摘み取った花を、ふご(藁で編んだ容器)などに入れて集落の近くまで運びます。女性がふごを頭の上に載せて運ぶのは当時よく見られた方法で、斜面地での運搬に適していたのでしょう。広い場所にむしろを敷いてその上に花を広げて乾燥させます。容器を頭の上に載せて運ぶのは、しばらく経って花がカラカラに乾燥すると、その花を袋に入れて買い付けに来た業者に引き取ってもらいます。業者は高見島の北にある真鍋島(岡山県笠岡市)などから来ていました。

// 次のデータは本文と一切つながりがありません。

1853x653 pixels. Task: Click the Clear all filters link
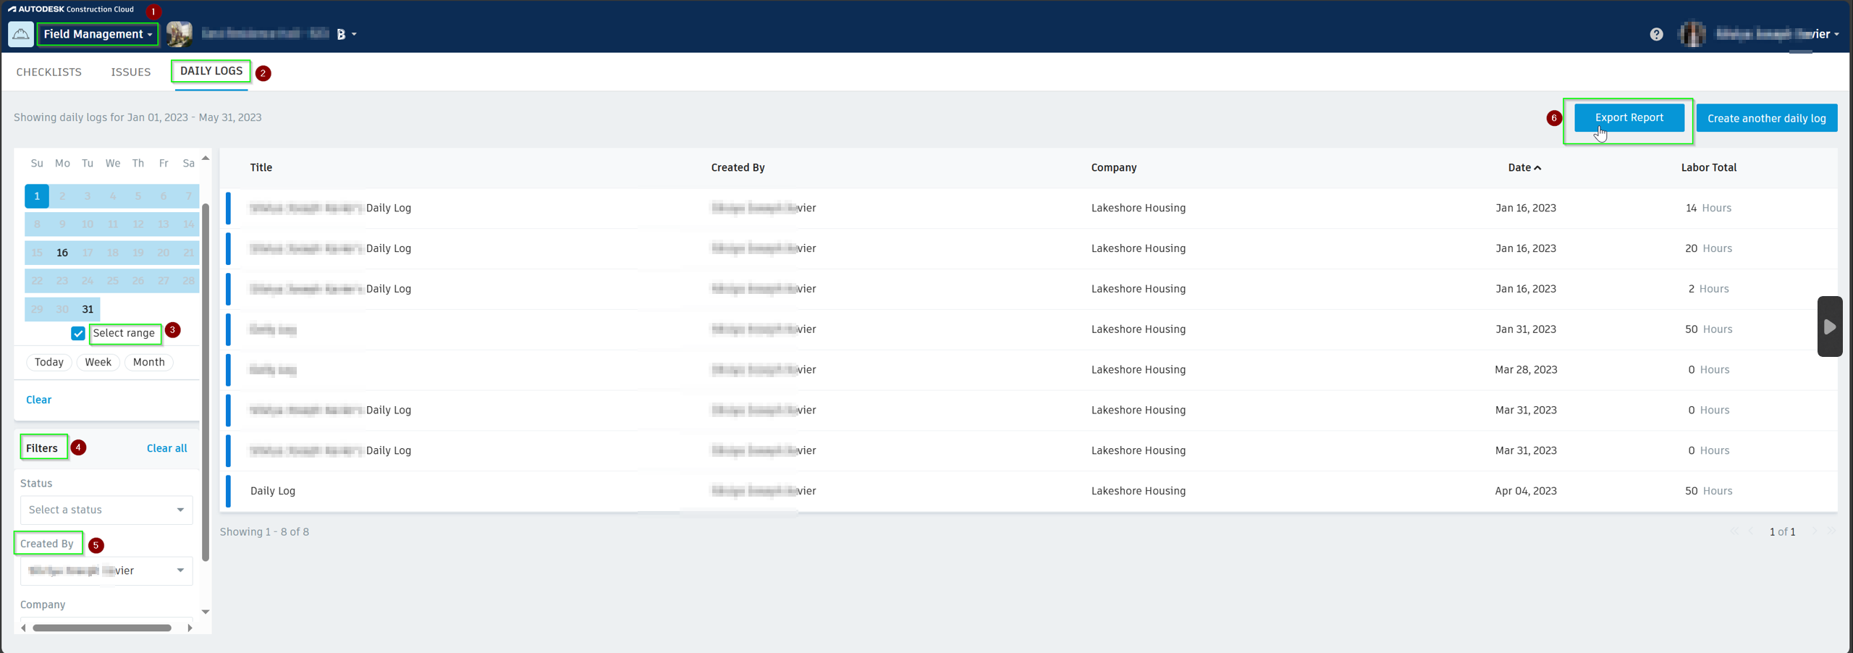pos(166,447)
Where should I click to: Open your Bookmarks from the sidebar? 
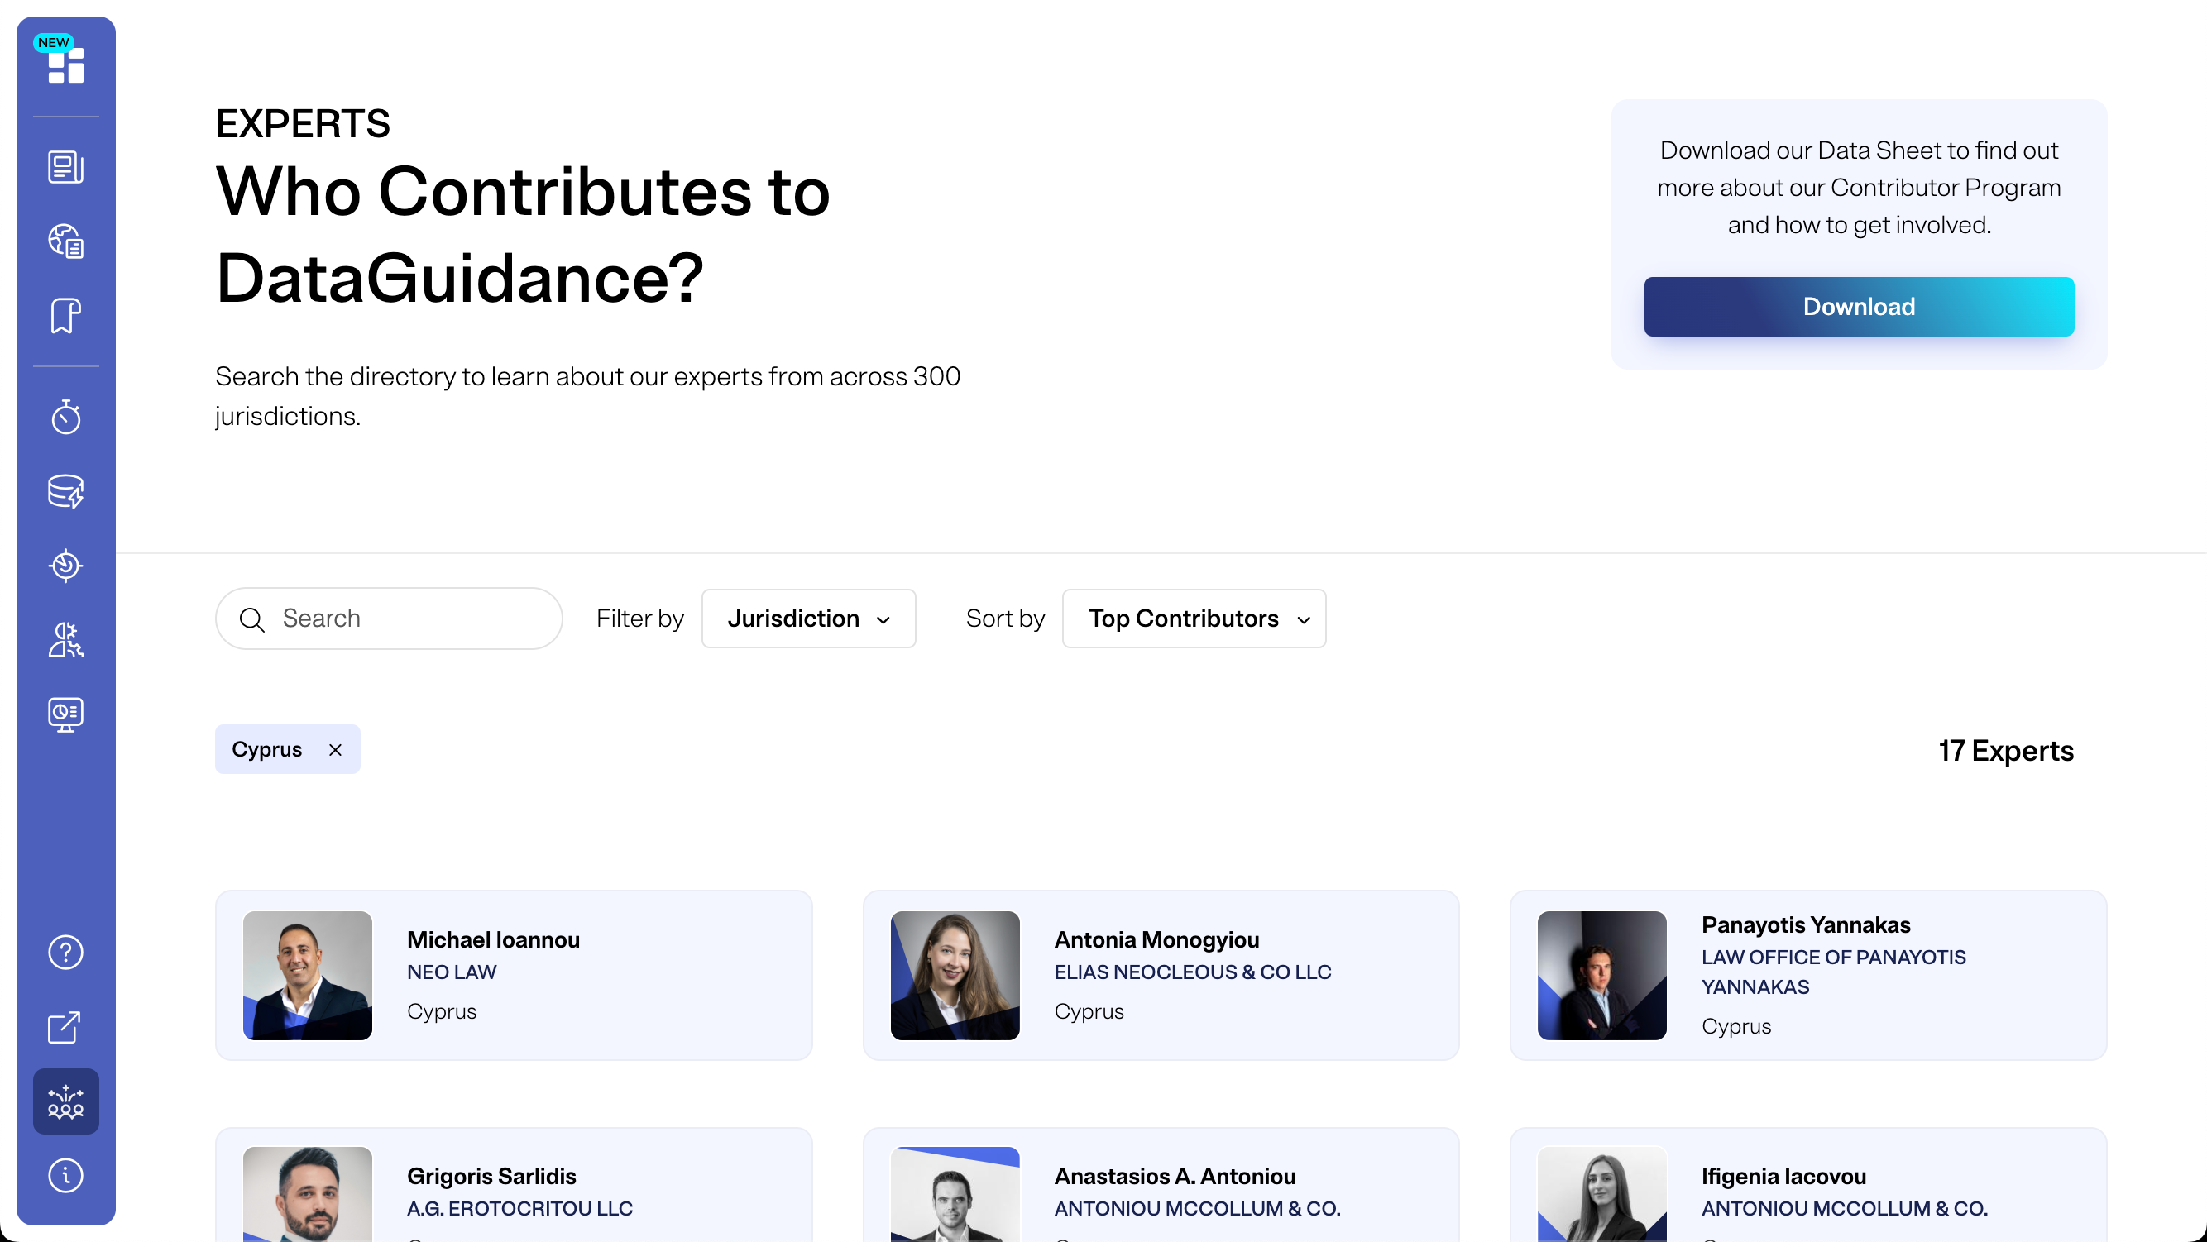point(66,316)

除虫菊の茎などは漁師にも重宝されました。海に浮かんだ船の底にはフジツボなどが付着し、船の進行に影響が出ることがあります。そのため、定期的に船の底を燻していたのですが、除虫菊の茎を使って燻すとフジツボなどが付着しにくかったと言います。
高見島は、1956年に多度津町に合併されるまで高見島村という自治体でした。高見島村は、1955年(昭和30年)前後に香川県内の自治体中、最大の収穫量を誇った年もあります。統計記録によれば、1955年の高見島村の生産量は3,800貫(約14t)です。同年の香川県の総生産量は33,975貫なので、高見島村は香川県全体の10%以上を生産していたことになります。高見島の面積が香川県の面積の約0.1%しかないことを考えると、その生産量の多さがわかります。
そうであれば、この頃の高見島では除虫菊の段々畑が相当に広がっていたことになります。今でこそ島の山頂近くは木々の葉で覆われていますが、当時は段々畑開墾のため伐採が行われ、各所から除虫菊越しに瀬戸内海を見渡すことができたといいます。
これほど盛んだった高見島での除虫菊栽培ですが、高見島を含めた仲多度郡の作付面積のピークは1965年(昭和30年)で、以後は年々減少していきます。この頃、高見島では花きの栽培も始まり、生産作物の転換が図られたようです。
瀬戸内国際芸術祭2013と2016では、除虫菊をテーマにした作品「除虫菊の家」(内田晴之+小川文子+田辺桂)が高見島で展開されました。屋内でのインスタレーションとともに、屋外では除虫菊が栽培されました。こうした作品を通して、高見島での除虫菊栽培が島の人には改めて思い出され、島外から訪れた人には新たに知られることとなりました。
実は今でも高見島で除虫菊を見ることができます。瀬戸内国際芸術祭2013を契機に結成された、高見島応援ボランティアサポーター「さざえ隊」を中心とした方たちが、島の数か所に除虫菊を植え、手入れをしています。そのうちのひとつが高見島の港からほど近いところにある花壇です。4〜5月に訪れると、島に降りてすぐに白い花に出会えるかもしれません。